Default Handling of missing values

Several functions and macros help to extend functions that were designed not taking care of missing values.

Main macros

The main tools are macros

  • @handlemissings_stub: defines only the dispatch infrastructure to be extended manually
  • @handlemissings_typed: additionally defines default handling for PassMissing and SkipMissing for arguments whose eltye does not match missings
  • @handlemissings_any: define these handling for arguments whose eltype does match missings including Any.
MissingStrategies.@handlemissings_stubMacro

@handlemissings_stub(fun, ...)

Calling handlemissings with just creating the disaptching matches but no implementations yet that handling missings.

  • Default to using argument type Any and providing no default strategy (use arguments to change this.)
  • Method with inserted MissingStrategy argument that forwards to the dispatching function
  • A dispaching method for eltypes not allowing for missings for any MissingStrategy that calls the original function without the MissingStrategy.

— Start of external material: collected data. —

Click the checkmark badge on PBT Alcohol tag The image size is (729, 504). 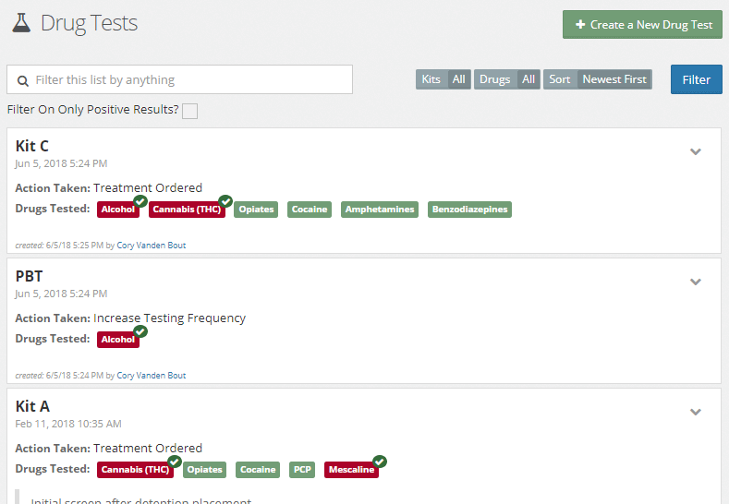pos(140,331)
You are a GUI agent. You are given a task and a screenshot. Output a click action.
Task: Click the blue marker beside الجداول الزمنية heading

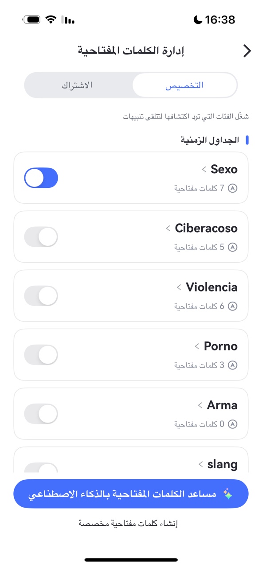click(x=248, y=140)
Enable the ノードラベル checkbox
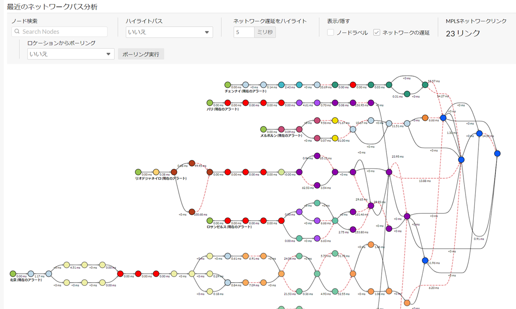516x309 pixels. pos(331,33)
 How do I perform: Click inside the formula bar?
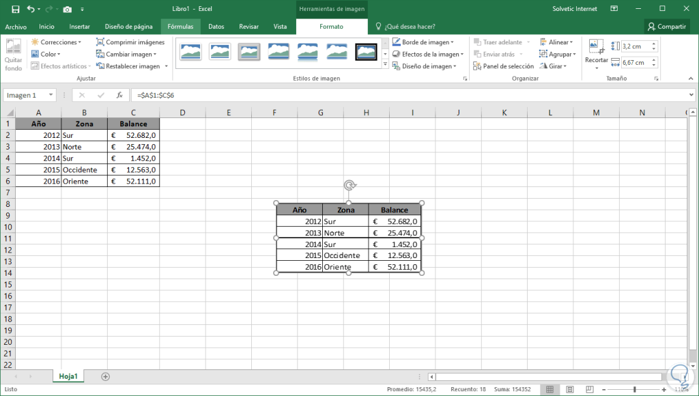(273, 95)
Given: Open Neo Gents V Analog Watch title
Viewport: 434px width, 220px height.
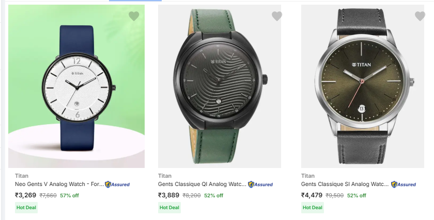Looking at the screenshot, I should tap(58, 184).

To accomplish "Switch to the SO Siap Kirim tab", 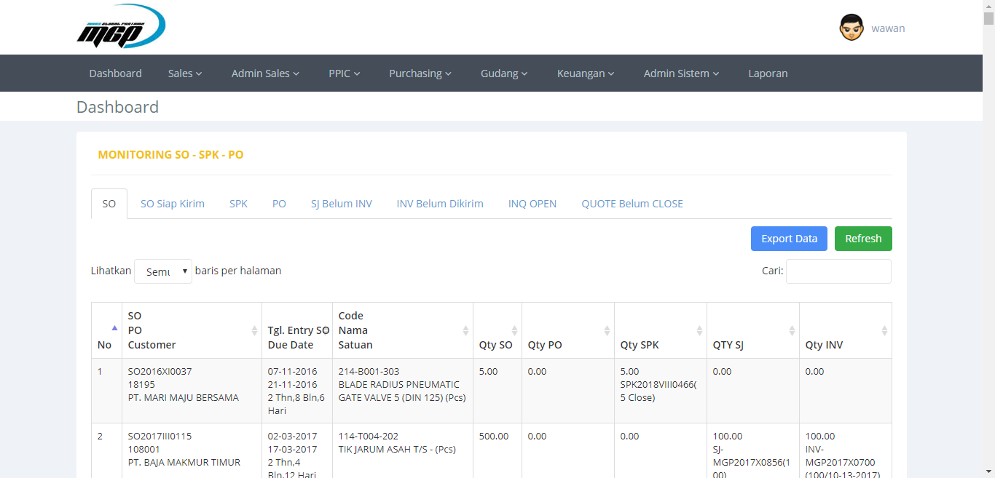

Arguments: see handlemissings

One then can define the other methods yourself using Simpletraits @traitfn.

using SimpleTraits
f1(x::AbstractArray{<:Real}) = "method that is not accepting missings in eltype"
@handlemissings_stub(
  # signature matching that of the original function to be called
  f1(x::AbstractArray{<:Real}) = 0,
  # pos_missing, pos_strategy, type_missing, defaultstrategy
  1,2,AbstractArray{<:Union{Missing,Real}}, PassMissing()
) 
methods(f1) # just to see that new methods have been defined
# the new methods forward to new function f1_hm that can be extended for special cases
# note the argument order: missing strategy comes first in the dispatching function
@traitfn function f1_hm(ms::PassMissing, x::::IsEltypeSuperOfMissing) 
  "method handling missings in eltype"
end
f1([1.0,2.0]) == "method that is not accepting missings in eltype"
f1([1.0,2.0], PassMissing()) == "method that is not accepting missings in eltype"
f1([1.0,2.0,missing]) == "method handling missings in eltype"
source
MissingStrategies.@handlemissings_typedMacro

@handlemissings_typed(fun, ...)

Calling handlemissings with defaults tailored to an original method where the eltype does not accepts missings:

  • Dispatching methods as with @handlemissings_stub
  • Argument type of the new function must be specified. May use Any. A default method (without MissingStrategy argument) is created that forwards to the PassMissing method. Hence, Make sure that the argument type differs from the original method so that the original method its not overwritten.
  • PassMissing method calls the original method with an broadcast where each element has been converted to the corresponding nonmissing type (mgen.passmissing_convert).
  • SkipMissing method collects the skipmissing object before calling the original function (mgen.handlemissing_collect_skip).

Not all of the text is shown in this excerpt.